En coup de vent et sous la pluie

Infernal ce temps. Il fait atrocement chaud. pas un souffle de vent. Puis soudain la pluie qui tombe. Des hallebardes. Cela n'empêche pas les touristes de déambuler partout se répandant dans les ruelles comme des fourmis. Amusant ces cirés aux couleurs fluos et toutes ces ombrelles - pardon, ces parapluies - écossaises ou multicolores achetées à la hâte chez des boutiquiers avisés qui en ont toujours en réserve. Venise est engagée dans la pleine saison touristique. Comme un proverbe. Vous savez du genre "au Canada, il y a deux saisons, le mois de juillet et l'hiver". Ici on pourrait dire dorénavant, "à Venise, il y a deux périodes, le mois de novembre et la saison touristique". méchante langue fielleuse que la mienne. Si la foule déambule sans répit sur la Toletta, notre jardin reste paisible. Passage rapide dans la cité des doges. Quelques jours trop vite passés. Juste ce qu'il faut pour s'imbiber à nouveau de l'air et des parfums qui sont ma drogue, mon oxygène. Quelques emplettes. Deux ou trois visites à des amis. L'habituelle rencontre chez le notaire chez qui rien ne bouge ni n'avance vraiment. Cicheti et vino grigio pour faire contre mauvaise fortune bon cœur. Il va falloir trouver à nous reloger quand nos pas pas, par bonheur, nous portent vers Venise. Carpe diem. Nous verrons bien. A la rentrée sans doute. 

En attendant, je remarque de jolies restaurations qui compensent de nouvelles dégradations. Certaines sculptures que j'aimais montrer aux enfants sont maintenant méconnaissables. Un tas de pierre blanche difforme, rongée par les acides qui se répandent dans l'air. Perte irréversible. Qui ira remodeler ces visages nés du ciseau d'un artiste de talent au XVe ou au XVIe siècle ?

Consigne: D'après le texte sur Venise, quelles sont les deux périodes de la ville selon le dicton que propose l'auteur ?

Entrées de données:
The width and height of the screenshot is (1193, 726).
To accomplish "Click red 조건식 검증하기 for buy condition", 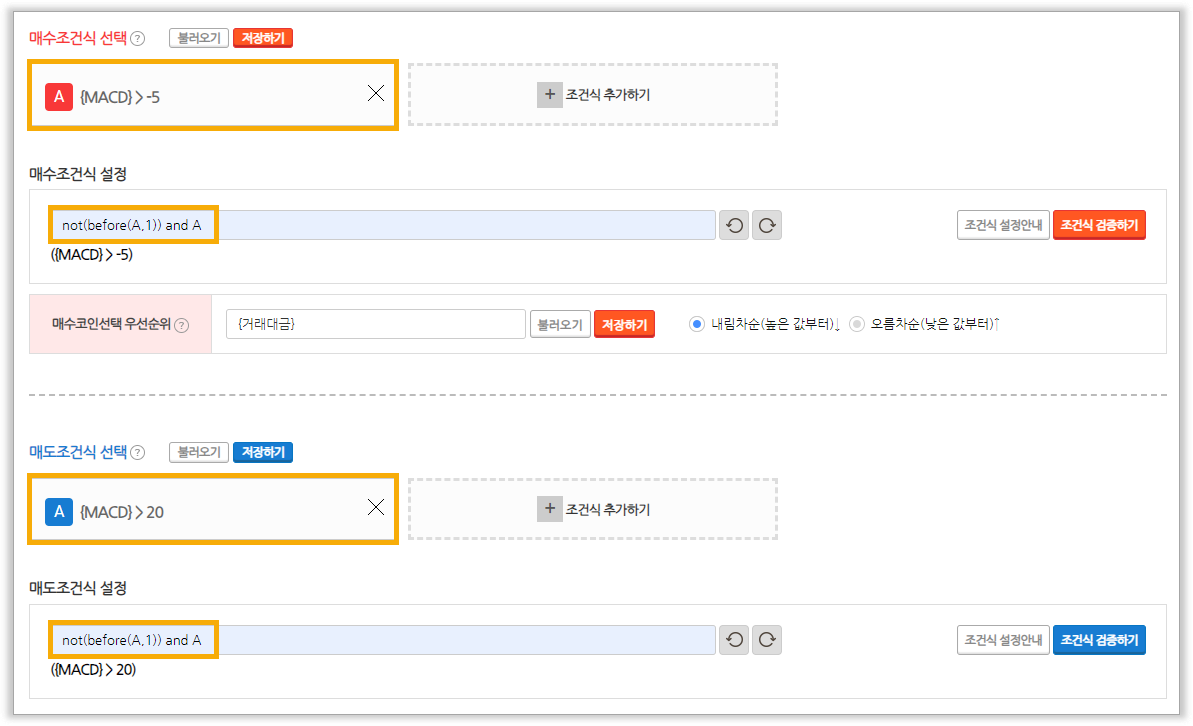I will point(1099,225).
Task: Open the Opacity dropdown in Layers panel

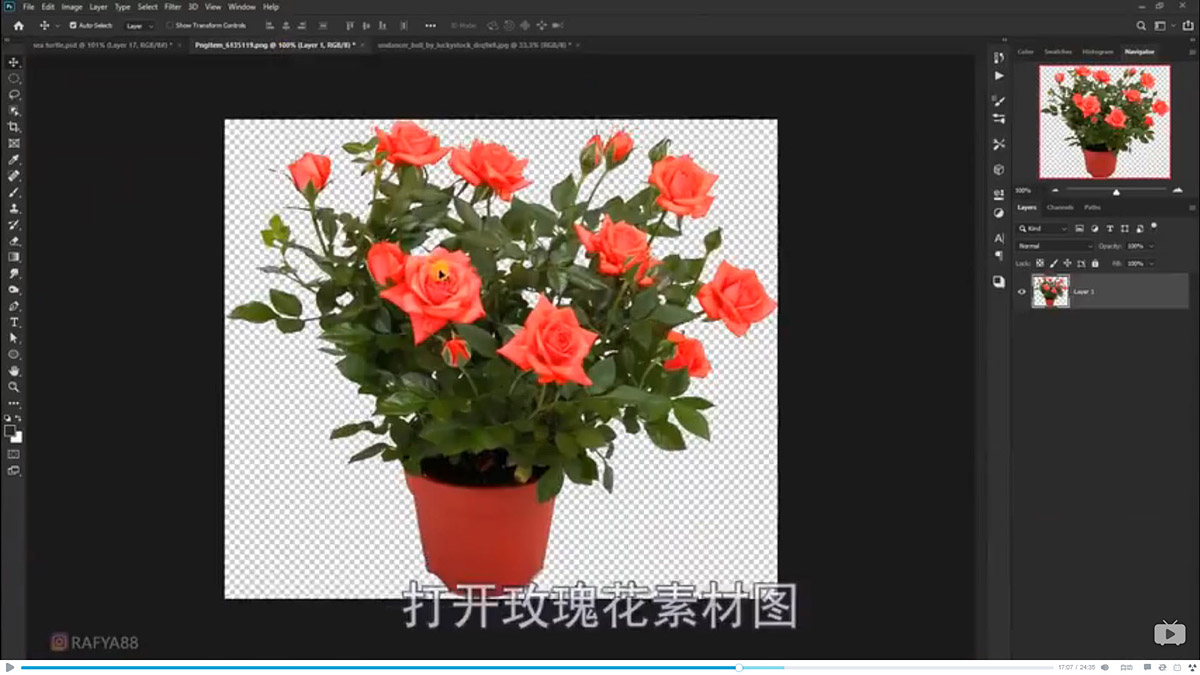Action: pos(1150,246)
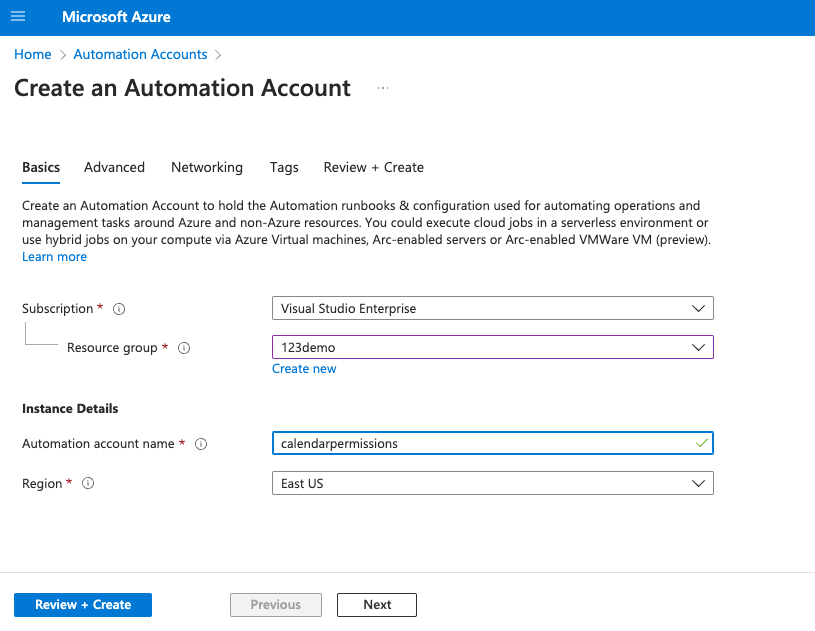The width and height of the screenshot is (815, 631).
Task: Click the Automation account name info icon
Action: point(201,444)
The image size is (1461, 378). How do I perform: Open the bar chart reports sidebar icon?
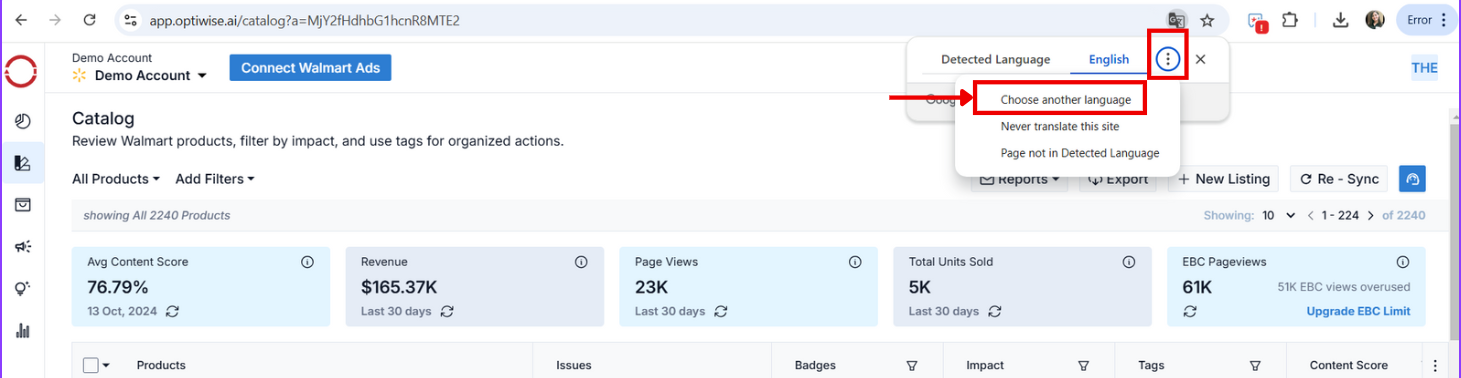coord(22,331)
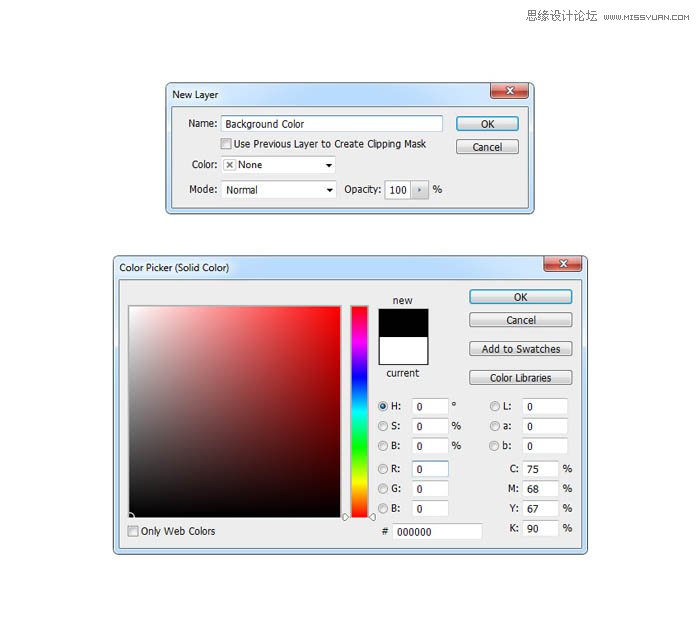Screen dimensions: 700x637
Task: Close the Color Picker dialog
Action: pos(562,264)
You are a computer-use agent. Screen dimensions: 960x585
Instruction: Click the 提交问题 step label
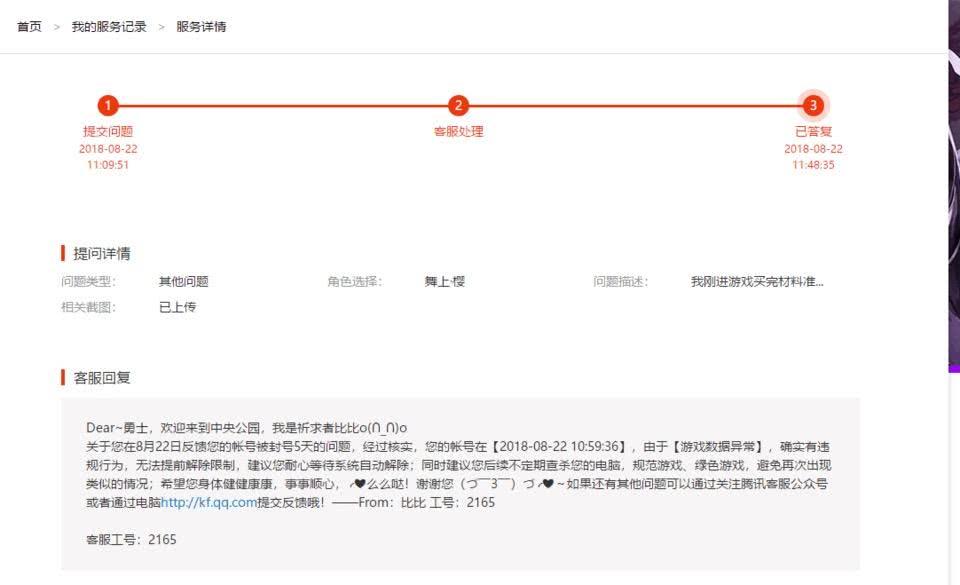point(108,131)
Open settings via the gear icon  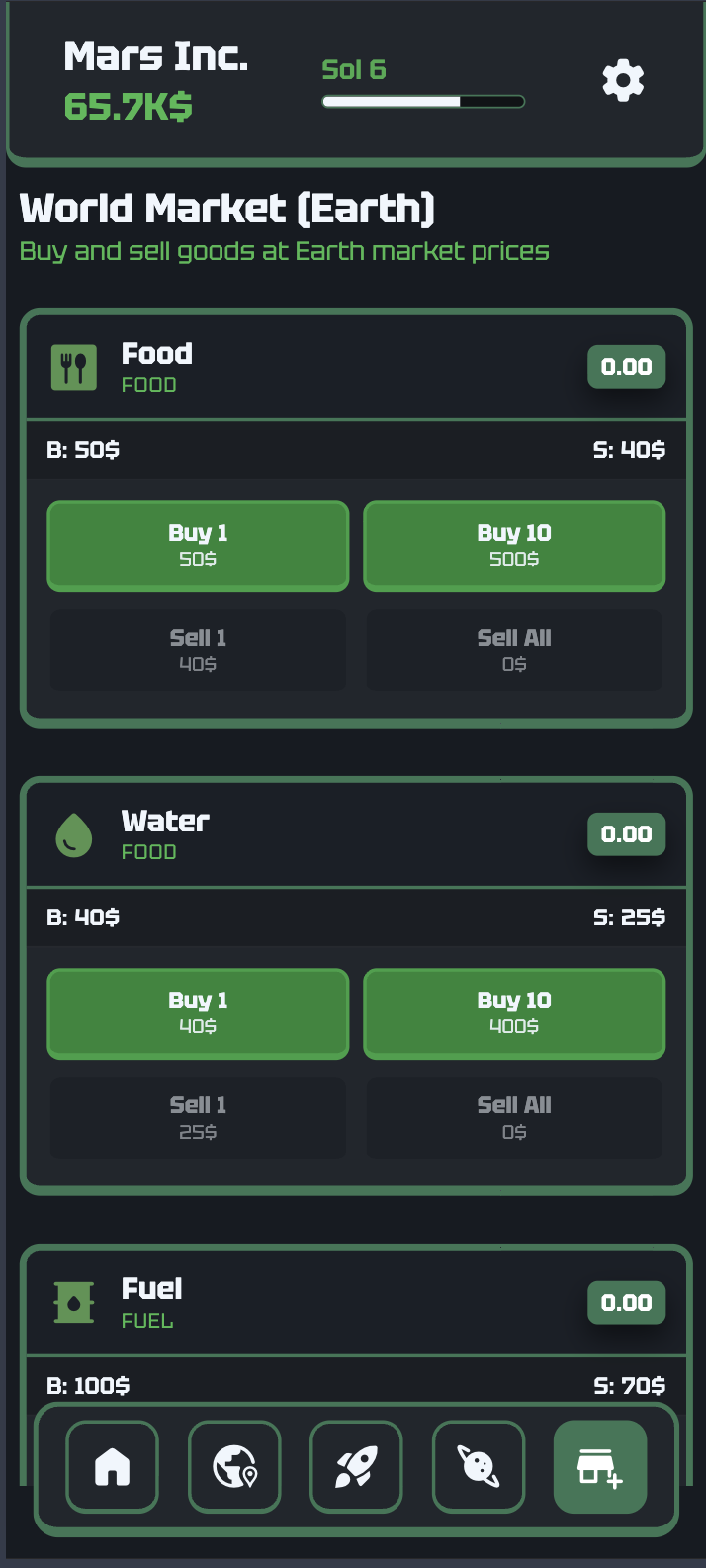point(623,80)
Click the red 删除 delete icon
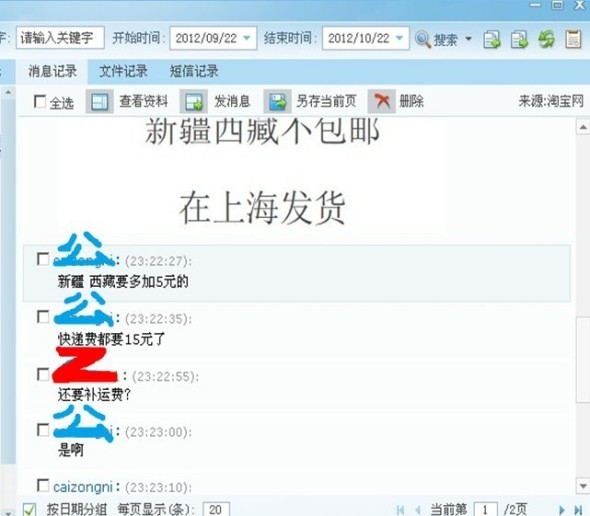 tap(382, 102)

Résultat: Le mois de novembre et la saison touristique.